Ray Owen and 'The Hole'



“If I ever experienced writer's block, I didn't know it. I usually have a general ending in mind, but not always.”
This is a quote from Ray Owen, a well-respected author whose book, “The Hole”, is available on ‘Amazon’ and major bookstores in the United States of America; it was a kind response to my previous ‘Blog’.

It raises two very important points.
The first point is that many fiction writers are unaware of getting ‘writer’s block’. The situation that you will see portrayed in films and television series of a writer sitting at a typewriter hurling crumpled up sheets of paper at the floor in apparent despair is a rarity.
We do not, by and large, sit at our typewriters or computers with our heads in our hands exhibiting expressions of sheer anguish. If this horrible thing happens to us we will generally not sit at all; rather we will get up and go for a walk or a mug of tea. In my case I should go and watch football or have a sandwich. In either case the story is forgotten; it is dispensed with and other things are focussed upon—perhaps a fresh story. Some of us have many stories wandering around in our heads, often they clamour for attention and push their way forwards to be written next.
In casting the story that is being worked on aside it is often the case that an idea will form. The mind is a fermenting pot of ideas, one will push its way forward—presenting itself as the answer to the dilemma. Sometimes it is the answer but at other times it might be the key to unlocking the next part of the story.
We all get ‘blocks’ from time to time. It is a natural part of the process in our plotting a course to that destination point. The route to ‘The End’.

Ray Owen says that he sometimes has a general ending in mind. You do not need to have a precise ending. The details can be conferred upon the situation when you get there in the same way that you may go and visit a place where you have never before been. You may say to yourself that you will visit Florence, Arizona (as opposed to Florence in Oregon), but having never visited Florence you have no clue what to expect or what it looks like until you arrive.
Now you plot the best route, you describe the journey in detail so that the reader will feel the weather and see the view along with you as you travel.
It is not until you arrive that you can now describe the details of the destination. Now you can lay Florence out in intricate detail so that the reader can almost say that they feel that they have visited the town with you.
So it is with your story. This is, I believe, what Ray Owen means when he says he has a general idea of the end of the story before he starts writing but that he will not be able to fill out the details until he gets there.

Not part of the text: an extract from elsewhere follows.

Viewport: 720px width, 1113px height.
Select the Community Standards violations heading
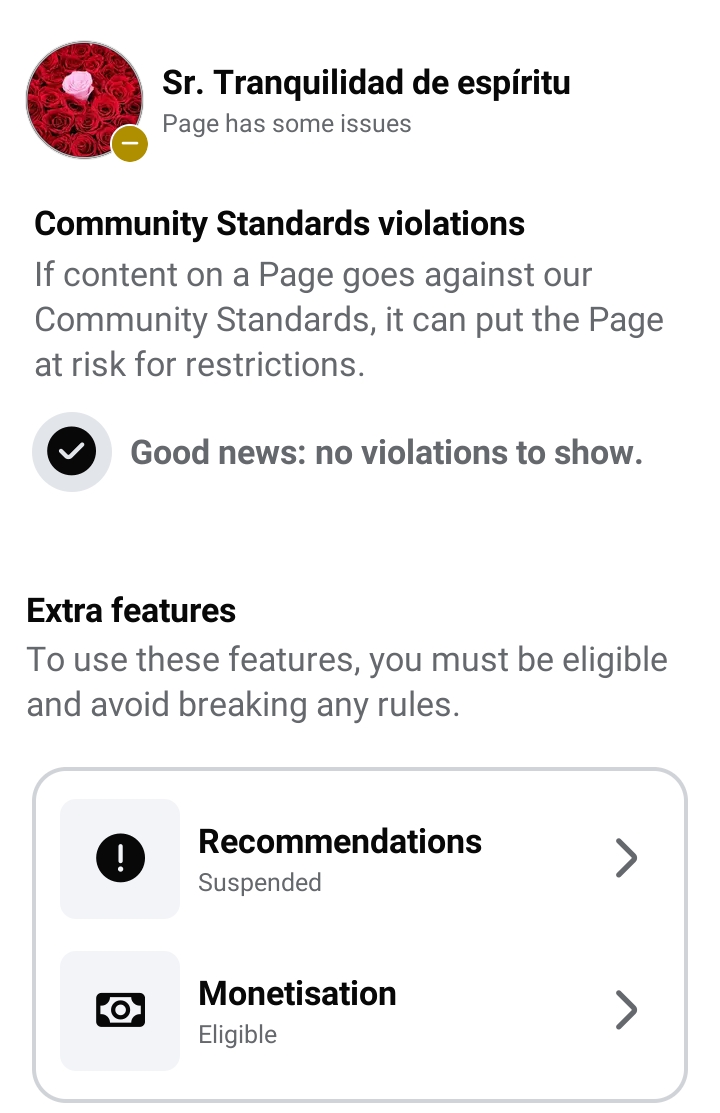pos(280,224)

Some writers can get away with not having an ending. These writers get a great idea for a story and then just ‘go with the flow’. They listen to the characters and follow their lead and conversations until, at some point, an ending will emerge like a light at the end of a tunnel.
For me a short story is sometimes like that. It is a situation that springs to mind along the lines of “what if this were to happen?” and then it goes from there and, hopefully, a story will emerge and an ending will happen to it at some stage in the writing.
This is an insecure way (for me) of writing; it is risky and (for me) excitingly adventurous.

Your method, your system, is one that will suit you. It is one that you are comfortable using and one in which your characters will feel at ease.

Your characters are important because, for you, they are real.